La société est en effet bâtie de telle manière que ce sont les branches professionnelles qui se structurent afin de filtrer les membres de chaque profession par la sélection, de manière à légitimer auprès de la société ceux qui sont censés être les plus doués.

C'est cette fonction de légitimation, de gardien du portail, que l'autoédition enjambe allègrement pour rapprocher les auteurs de leur public. 

Ce que ne nous dit pas Ursula Le Guin est en l'occurrence aussi important que ce qu'elle nous dit. Elle ne nous dit pas que la justification de la volonté de créer de Shevek est le fait que Shevek soit doué, qu'il soit un chercheur talentueux. Elle ne nous dit pas, en d'autres termes, que Shevek a le droit de créer parce qu'il est doué ou compétent. Non. Elle nous dit que la volonté de création emporte sa propre justification.
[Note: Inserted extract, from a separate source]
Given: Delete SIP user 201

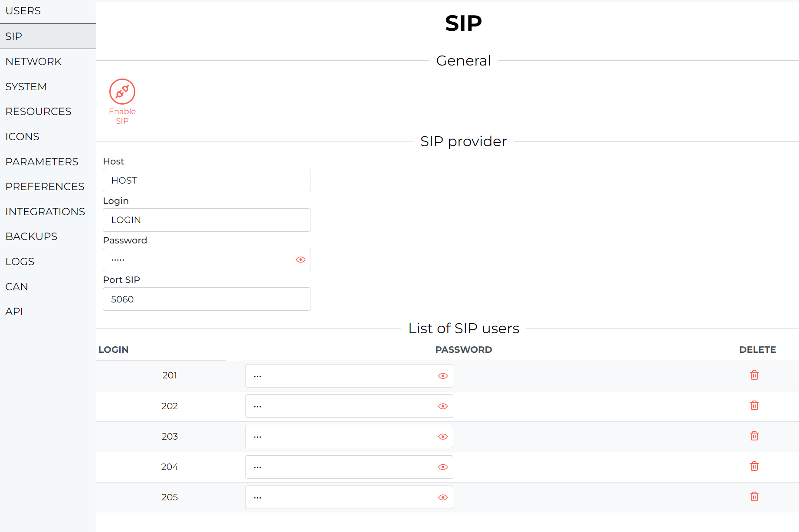Looking at the screenshot, I should click(x=754, y=375).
Et ça, chers amis victimes du complexe de l'imposteur, doutant de votre propre talent ou bien de la reconnaissance par vos pairs, ou par la société, de votre talent et de vos compétences, c'est la clé. Et j'ajouterais personnellement que cette justification, pour interne qu'elle puisse paraître, devra bien un jour ou l'autre être reconnue officiellement par la société.